While most people seem to have resigned themselves to using interfaces like ODBC and JDBC, the additional XML-Java “stuttering step” [Lam] might have a good chance to finally turn people's minds. It is not unusual that eighty percent or more of Web applications code is indeed due to data marshalling. Moreover, a great deal of the plumbing and hand optimizations are craftly hard-coded into the Java part of current applications. As an example, data cacheing in proxy objects, the ubiquitous astute way of reducing round-trips to the database system, is typically implemented at the application-level, making it very hard to extend these applications and guarantee their correct semantics whenever the inevitable DB schema evolution comes along.
Language implementors and database manufacturers are scrambling themselves to increase their products with “XML extensions” and to introduce automatic treatment for those chores whom programmers are currently dealing with manually. Indeed there are significant efforts both on the Java side, from database and third-party vendors in these directions (see Section 4.) However, we believe that the type systems of XML, Java, and relational database systems are simply too different and ultimately incompatible for productively building large scale applications that span accross the three different paradigmes.
The alternative that we are pursuing with this paper is to introduce XL (short for XML Language), a new high-level programming language for Web services. Five foundamental principles underlie the design of this new language:
  1. XL should support a unique data model and type system: the standard XML one [Que].
  2. XL should be expressive enough to describe the logic of most Web services. For most applications it should be possible to specify a Web service entirely in XL, without any need for Java or SQL.
  3. XL should not just be complete with respect to Web service specification, but also comfortable to use. Hence, it should provide special constructs for important Web services programming patterns (e.g., logging and retry of actions).
  4. with the help of XL, programmers should concentrate entirely on the logic of their application and not on implementation issues as performance aspects, data formats, or specific Internet and database protocols. Such aspects have to be dealt with in an automatic way and not via hand-coded and hard-coded solutions.
  5. XL must be compliant with all W3C standards and it must gracefully co-exist with the current (Java-based) Web services and infrastructure.
In this paper we will outline the requirements for such an XML programming language and present a sketch of an initial design.

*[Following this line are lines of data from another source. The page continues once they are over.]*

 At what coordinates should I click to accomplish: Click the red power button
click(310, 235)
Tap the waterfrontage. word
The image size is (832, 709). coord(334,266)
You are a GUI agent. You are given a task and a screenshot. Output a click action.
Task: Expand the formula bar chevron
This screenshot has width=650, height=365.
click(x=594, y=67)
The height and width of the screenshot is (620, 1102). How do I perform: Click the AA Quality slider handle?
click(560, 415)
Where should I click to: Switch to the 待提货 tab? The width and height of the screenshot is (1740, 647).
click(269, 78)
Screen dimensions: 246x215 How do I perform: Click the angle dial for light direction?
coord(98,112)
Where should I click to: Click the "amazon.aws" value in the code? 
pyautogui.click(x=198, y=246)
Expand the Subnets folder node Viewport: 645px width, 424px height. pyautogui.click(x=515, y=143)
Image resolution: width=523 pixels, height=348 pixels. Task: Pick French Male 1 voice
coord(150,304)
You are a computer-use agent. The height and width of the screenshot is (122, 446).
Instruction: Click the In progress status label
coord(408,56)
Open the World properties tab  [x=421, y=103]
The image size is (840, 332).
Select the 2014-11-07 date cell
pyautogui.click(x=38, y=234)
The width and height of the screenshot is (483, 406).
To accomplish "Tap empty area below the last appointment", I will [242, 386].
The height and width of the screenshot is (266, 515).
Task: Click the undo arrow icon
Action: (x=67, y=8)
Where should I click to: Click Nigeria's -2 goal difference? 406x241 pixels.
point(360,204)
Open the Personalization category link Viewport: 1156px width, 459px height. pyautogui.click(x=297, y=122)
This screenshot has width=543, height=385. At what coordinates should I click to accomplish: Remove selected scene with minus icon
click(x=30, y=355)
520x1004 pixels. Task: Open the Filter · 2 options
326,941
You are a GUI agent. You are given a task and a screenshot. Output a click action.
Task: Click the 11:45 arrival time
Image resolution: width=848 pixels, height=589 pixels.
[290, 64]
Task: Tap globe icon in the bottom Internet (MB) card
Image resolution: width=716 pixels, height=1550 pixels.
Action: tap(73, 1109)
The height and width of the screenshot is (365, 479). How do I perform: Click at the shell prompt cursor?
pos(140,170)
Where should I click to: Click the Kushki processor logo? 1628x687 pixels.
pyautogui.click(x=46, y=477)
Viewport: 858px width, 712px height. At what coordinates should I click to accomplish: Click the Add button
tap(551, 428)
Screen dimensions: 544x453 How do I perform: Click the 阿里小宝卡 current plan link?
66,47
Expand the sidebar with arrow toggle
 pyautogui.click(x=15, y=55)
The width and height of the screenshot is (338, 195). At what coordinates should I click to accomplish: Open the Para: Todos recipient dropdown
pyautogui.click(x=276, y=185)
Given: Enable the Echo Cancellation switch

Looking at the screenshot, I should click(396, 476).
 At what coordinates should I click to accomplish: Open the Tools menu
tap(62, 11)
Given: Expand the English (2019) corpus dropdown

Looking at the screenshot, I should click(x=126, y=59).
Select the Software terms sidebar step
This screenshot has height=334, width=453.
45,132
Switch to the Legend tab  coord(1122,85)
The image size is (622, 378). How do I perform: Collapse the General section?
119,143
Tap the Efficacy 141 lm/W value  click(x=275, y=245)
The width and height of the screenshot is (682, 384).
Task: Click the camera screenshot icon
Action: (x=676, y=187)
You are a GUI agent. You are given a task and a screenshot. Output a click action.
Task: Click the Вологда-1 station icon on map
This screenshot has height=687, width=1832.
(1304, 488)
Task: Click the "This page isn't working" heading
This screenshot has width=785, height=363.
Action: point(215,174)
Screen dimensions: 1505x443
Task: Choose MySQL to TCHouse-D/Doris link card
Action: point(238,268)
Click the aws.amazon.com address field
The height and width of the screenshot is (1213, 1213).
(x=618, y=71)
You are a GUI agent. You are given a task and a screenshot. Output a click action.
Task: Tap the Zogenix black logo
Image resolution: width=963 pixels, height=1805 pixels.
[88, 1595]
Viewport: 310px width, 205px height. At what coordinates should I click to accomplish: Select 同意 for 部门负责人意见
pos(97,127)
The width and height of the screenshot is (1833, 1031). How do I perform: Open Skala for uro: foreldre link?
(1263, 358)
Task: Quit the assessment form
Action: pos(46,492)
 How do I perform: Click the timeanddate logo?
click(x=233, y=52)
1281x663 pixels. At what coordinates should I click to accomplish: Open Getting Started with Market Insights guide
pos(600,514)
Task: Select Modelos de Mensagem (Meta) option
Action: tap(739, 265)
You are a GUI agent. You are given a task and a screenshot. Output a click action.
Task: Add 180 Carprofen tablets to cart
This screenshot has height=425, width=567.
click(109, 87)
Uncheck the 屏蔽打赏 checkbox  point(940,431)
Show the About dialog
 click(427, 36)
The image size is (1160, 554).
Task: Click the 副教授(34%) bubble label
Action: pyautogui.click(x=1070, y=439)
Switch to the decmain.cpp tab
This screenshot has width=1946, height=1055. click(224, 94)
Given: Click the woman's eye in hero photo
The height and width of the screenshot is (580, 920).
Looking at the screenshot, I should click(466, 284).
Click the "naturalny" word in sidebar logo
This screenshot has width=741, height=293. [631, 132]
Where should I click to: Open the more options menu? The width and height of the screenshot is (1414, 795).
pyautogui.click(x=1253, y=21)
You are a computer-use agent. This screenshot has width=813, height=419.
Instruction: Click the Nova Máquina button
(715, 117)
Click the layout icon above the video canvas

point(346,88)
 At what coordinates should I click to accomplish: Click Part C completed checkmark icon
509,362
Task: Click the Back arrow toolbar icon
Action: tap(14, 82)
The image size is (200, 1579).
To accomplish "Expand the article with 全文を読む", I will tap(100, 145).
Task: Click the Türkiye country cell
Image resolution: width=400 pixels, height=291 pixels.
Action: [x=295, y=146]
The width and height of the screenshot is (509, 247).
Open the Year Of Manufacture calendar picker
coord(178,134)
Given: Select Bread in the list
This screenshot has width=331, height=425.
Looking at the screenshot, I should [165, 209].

Our design is based on familiar concepts of imperative programming languages as well as on those of parallel programming [Hoa85] and workflow management [Moh00b]. The long-term goal of this paper is to stimulate a discussion about the foundamental concepts and syntax of XL, and eventually to submit a proposal to the W3C with the help of as many practitioners and researchers as possible. Towards the end of this paper we will also indicate possible directions for future research to provide efficient implementations.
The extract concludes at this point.